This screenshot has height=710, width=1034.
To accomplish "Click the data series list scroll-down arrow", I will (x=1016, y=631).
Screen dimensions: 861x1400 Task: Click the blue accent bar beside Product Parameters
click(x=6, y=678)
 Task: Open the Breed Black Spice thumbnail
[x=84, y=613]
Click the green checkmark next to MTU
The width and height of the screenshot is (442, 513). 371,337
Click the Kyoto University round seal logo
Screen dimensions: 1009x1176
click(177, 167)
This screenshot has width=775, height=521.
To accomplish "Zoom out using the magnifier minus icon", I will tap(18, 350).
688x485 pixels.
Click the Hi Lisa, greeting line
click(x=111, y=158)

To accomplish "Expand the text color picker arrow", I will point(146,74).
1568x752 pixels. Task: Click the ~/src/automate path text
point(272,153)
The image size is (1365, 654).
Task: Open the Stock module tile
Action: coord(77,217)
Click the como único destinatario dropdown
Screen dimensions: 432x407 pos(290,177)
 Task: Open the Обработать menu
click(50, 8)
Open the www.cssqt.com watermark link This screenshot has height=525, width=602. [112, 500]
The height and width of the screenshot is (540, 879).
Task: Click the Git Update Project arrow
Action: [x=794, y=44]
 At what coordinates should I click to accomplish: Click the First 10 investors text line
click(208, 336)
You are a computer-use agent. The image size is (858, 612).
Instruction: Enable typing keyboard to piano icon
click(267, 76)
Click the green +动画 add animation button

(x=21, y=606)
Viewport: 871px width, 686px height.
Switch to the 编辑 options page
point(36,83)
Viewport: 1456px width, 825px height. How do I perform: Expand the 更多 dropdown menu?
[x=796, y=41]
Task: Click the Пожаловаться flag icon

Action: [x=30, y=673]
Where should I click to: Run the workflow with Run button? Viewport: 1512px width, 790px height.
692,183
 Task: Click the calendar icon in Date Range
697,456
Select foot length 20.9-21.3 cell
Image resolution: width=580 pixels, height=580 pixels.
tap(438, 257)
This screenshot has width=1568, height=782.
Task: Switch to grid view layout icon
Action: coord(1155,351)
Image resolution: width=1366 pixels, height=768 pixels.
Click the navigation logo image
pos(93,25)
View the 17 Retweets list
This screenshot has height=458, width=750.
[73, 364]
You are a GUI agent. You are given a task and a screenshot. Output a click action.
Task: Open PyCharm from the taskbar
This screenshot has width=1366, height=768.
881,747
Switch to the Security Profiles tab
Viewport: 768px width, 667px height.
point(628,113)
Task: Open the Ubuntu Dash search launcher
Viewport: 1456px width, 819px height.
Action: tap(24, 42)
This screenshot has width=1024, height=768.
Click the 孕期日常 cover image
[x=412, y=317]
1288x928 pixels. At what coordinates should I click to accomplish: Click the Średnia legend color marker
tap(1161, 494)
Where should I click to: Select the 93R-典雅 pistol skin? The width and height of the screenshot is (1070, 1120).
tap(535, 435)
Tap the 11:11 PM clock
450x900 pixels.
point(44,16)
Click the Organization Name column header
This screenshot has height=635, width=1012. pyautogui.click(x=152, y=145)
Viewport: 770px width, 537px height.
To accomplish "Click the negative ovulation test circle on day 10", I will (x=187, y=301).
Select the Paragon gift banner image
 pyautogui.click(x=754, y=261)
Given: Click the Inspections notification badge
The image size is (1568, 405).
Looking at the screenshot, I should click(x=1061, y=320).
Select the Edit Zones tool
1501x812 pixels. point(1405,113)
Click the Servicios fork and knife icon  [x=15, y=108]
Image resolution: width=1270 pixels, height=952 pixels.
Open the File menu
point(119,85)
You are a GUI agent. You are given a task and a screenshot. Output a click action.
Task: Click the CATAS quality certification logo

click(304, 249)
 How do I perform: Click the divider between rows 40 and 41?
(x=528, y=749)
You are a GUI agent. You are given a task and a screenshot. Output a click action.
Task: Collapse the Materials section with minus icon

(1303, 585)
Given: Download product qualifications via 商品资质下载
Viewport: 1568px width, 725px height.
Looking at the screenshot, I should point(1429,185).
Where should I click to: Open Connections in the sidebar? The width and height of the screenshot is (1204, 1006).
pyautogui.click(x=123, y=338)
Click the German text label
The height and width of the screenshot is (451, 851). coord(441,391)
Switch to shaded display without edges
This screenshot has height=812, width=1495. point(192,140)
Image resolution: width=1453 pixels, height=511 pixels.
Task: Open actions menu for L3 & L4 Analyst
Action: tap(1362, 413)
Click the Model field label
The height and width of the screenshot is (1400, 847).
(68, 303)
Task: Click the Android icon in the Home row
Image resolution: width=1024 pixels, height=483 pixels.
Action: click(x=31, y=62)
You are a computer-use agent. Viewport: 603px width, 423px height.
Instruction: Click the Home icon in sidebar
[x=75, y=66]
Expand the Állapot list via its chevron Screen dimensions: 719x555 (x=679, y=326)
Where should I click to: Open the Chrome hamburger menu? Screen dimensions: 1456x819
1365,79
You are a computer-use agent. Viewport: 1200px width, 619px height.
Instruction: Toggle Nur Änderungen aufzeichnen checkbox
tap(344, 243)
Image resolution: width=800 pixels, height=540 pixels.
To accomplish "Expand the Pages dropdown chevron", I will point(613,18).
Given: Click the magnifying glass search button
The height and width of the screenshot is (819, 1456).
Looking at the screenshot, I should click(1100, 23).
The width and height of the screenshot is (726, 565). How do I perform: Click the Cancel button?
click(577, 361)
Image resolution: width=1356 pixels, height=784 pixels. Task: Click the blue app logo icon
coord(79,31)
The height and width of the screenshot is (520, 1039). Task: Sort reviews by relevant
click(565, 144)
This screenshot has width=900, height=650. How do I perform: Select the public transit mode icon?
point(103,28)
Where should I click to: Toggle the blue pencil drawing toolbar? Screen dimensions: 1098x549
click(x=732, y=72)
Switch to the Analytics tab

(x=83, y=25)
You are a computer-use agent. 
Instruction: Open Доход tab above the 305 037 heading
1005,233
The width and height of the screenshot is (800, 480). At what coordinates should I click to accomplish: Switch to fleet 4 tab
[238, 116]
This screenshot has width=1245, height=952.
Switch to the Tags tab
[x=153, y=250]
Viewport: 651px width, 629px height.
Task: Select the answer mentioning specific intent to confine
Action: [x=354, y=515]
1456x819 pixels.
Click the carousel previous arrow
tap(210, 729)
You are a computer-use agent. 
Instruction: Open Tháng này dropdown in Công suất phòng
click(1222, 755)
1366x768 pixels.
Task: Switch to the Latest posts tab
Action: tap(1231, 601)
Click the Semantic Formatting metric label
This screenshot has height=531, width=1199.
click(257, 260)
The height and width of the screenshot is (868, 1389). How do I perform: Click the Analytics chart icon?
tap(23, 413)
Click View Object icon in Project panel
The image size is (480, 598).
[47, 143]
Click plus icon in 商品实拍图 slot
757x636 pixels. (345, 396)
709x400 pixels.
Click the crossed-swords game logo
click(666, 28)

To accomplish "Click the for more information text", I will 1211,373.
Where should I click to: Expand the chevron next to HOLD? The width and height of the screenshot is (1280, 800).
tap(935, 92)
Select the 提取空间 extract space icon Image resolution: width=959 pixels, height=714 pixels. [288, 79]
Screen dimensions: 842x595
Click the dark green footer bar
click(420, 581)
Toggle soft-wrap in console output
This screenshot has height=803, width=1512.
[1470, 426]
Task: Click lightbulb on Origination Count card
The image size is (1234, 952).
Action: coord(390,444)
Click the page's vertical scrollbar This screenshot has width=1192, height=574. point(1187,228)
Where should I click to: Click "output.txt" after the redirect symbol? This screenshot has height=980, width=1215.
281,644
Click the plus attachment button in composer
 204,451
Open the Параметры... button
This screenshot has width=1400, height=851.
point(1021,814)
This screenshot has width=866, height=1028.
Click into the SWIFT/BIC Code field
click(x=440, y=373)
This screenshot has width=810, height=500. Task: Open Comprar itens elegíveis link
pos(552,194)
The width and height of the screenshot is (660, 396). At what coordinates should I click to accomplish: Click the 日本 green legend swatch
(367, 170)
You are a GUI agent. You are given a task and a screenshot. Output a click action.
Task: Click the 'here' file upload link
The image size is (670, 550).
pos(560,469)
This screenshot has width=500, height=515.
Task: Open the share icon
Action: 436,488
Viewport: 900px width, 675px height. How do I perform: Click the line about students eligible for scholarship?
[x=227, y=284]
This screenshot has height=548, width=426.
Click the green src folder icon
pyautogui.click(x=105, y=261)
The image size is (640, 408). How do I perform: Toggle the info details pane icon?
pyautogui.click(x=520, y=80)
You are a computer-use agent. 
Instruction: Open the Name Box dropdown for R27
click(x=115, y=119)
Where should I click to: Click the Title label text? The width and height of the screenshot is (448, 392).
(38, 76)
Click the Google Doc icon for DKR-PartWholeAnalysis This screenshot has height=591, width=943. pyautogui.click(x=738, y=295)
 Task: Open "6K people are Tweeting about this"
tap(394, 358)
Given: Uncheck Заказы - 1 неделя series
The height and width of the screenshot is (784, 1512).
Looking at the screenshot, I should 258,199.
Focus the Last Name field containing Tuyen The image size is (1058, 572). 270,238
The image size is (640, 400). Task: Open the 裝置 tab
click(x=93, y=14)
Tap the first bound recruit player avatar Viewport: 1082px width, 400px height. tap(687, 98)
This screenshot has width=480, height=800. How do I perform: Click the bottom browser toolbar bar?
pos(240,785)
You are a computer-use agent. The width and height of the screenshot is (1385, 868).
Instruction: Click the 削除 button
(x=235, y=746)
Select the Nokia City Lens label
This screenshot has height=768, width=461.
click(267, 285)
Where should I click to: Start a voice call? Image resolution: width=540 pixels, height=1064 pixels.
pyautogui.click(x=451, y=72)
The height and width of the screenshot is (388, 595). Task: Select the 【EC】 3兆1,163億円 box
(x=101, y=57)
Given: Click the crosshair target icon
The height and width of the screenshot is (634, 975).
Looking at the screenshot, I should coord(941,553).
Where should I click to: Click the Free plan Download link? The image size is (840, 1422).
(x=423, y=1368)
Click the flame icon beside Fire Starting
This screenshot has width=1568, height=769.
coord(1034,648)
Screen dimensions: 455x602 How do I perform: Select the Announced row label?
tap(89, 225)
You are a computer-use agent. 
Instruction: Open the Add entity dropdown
::::
TASK DIRECTIONS: Could you give the items above, from the line containing "Click plus icon in 商品实拍图 slot" through the line containing "Select the 提取空间", both included, as a JSON list of strings with one string per line and blank lines left out?

RESPONSE TO THIS EXERCISE:
[
  "Click plus icon in 商品实拍图 slot",
  "757x636 pixels. (345, 396)",
  "709x400 pixels.",
  "Click the crossed-swords game logo",
  "click(666, 28)",
  "To accomplish \"Click the for more information text\", I will 1211,373.",
  "Where should I click to: Expand the chevron next to HOLD? The width and height of the screenshot is (1280, 800).",
  "tap(935, 92)",
  "Select the 提取空间 extract space icon Image resolution: width=959 pixels, height=714 pixels. [288, 79]"
]